Agrecalc is a commercially available farm carbon footprinting tool. Whilst our work did not alter the offering Agrecalc provides, it showed that it is possible to use the existing tool in a way beyond the standard benchmarking of enterprises, to demonstrate potential carbon savings which could be obtained by introduction of PLF tools on farm. Other research groups or industry could use this method to model their own scenarios on farm, using Agrecalc to demonstrate benefits to farmers and further improve uptake of precision technologies or other farm interventions.
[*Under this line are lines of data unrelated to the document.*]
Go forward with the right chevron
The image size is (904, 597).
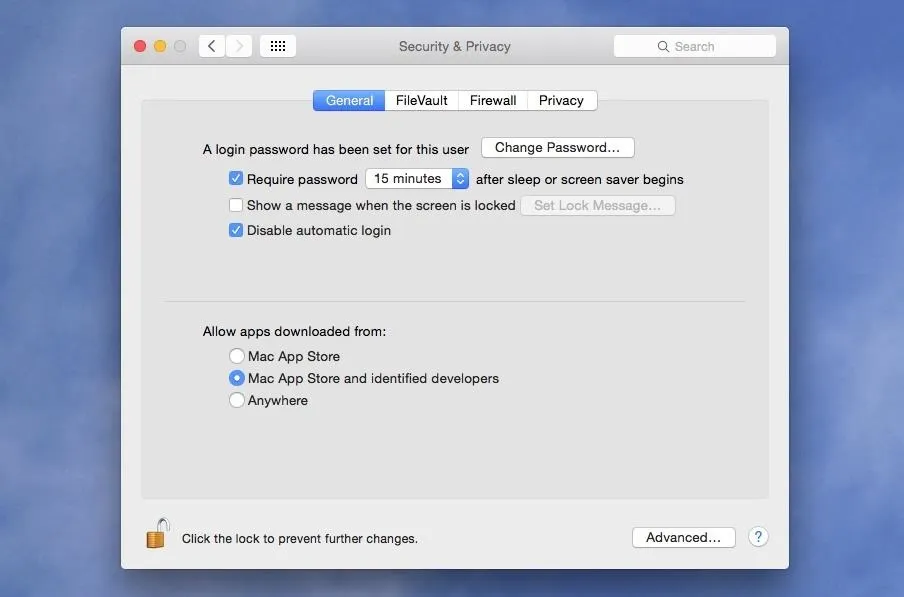pyautogui.click(x=239, y=46)
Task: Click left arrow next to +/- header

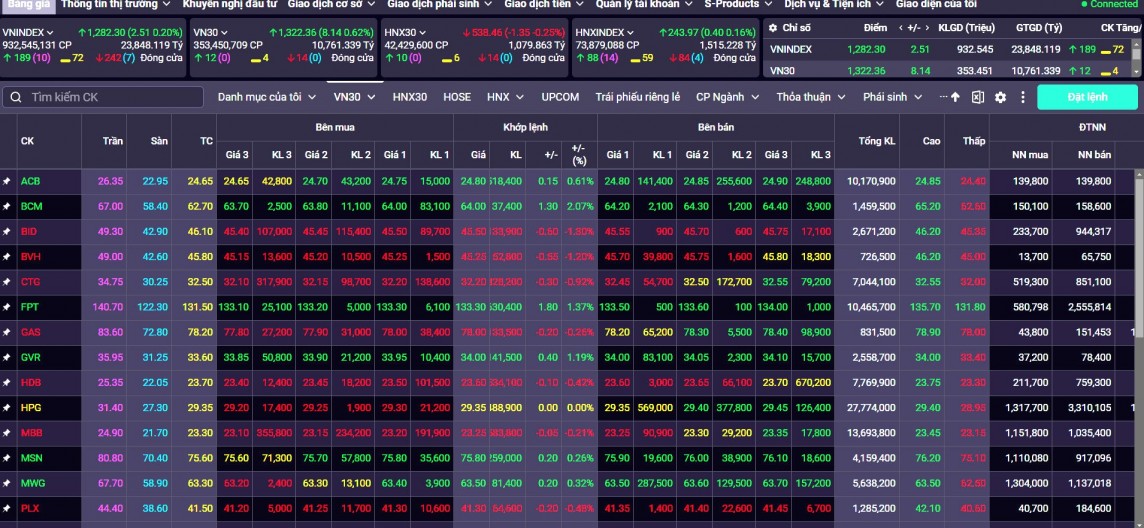Action: (899, 28)
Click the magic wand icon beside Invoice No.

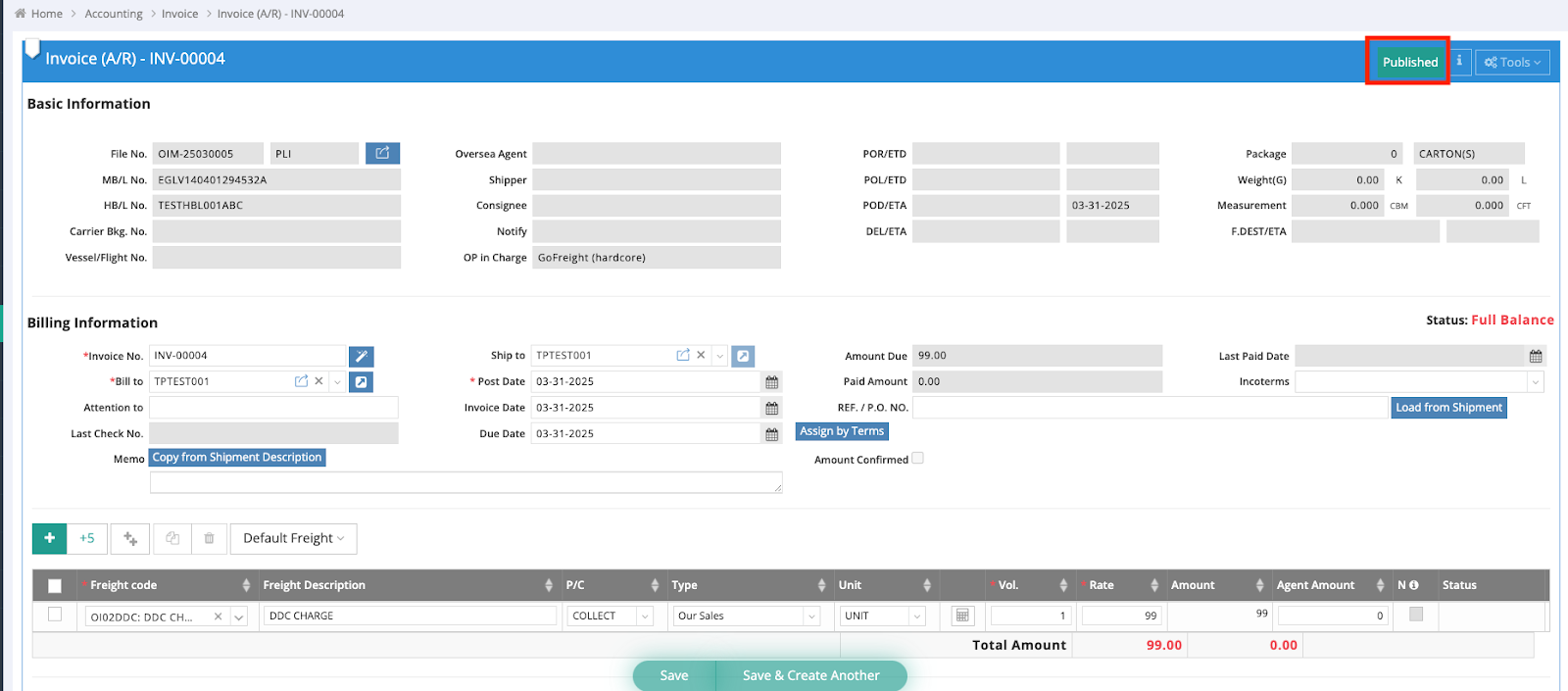point(361,356)
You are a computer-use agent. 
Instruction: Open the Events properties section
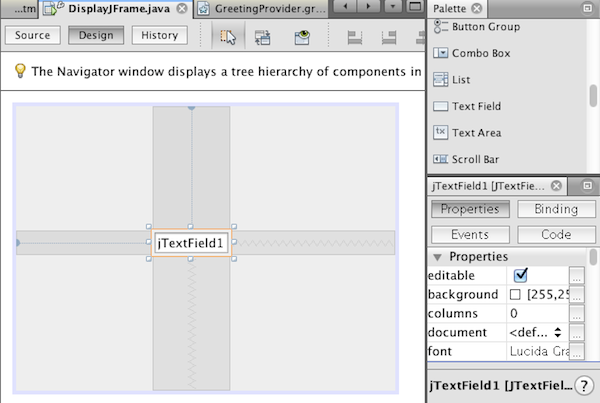coord(469,234)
Further use of Agrecalc commercially, and in research settings globally, will improve the pre-existing algorithms, provide greater datasets for research, and improve understanding of the impacts of different interventions on different farming enterprises globally. Increased datasets and increased range of system types entered into the model mean that the algorithm, and therefore outputs, can be more precise and provide a more accurate prediction of the types of emission changes which may be observed on farm. Increased usage of tools like Agrecalc for modelling interventions on farm globally by farm consultants and farmers will support more farmers in making informed decisions about their enterprise which could lead to increased reductions of GHG emissions from farm. The ability to demonstrate clear changes in animal parameters and GHG emissions per kg/product and per enterprise of an average beef and dairy farm, due to PLF introduction, may improve uptake of these types of precision technologies by farmers. Technology uptake may also be furthered by the use of average farm data in this exercise which made the outputs more relatable, allowing farmers an understanding of changes which may be feasible for them to achieve in a real farm setting.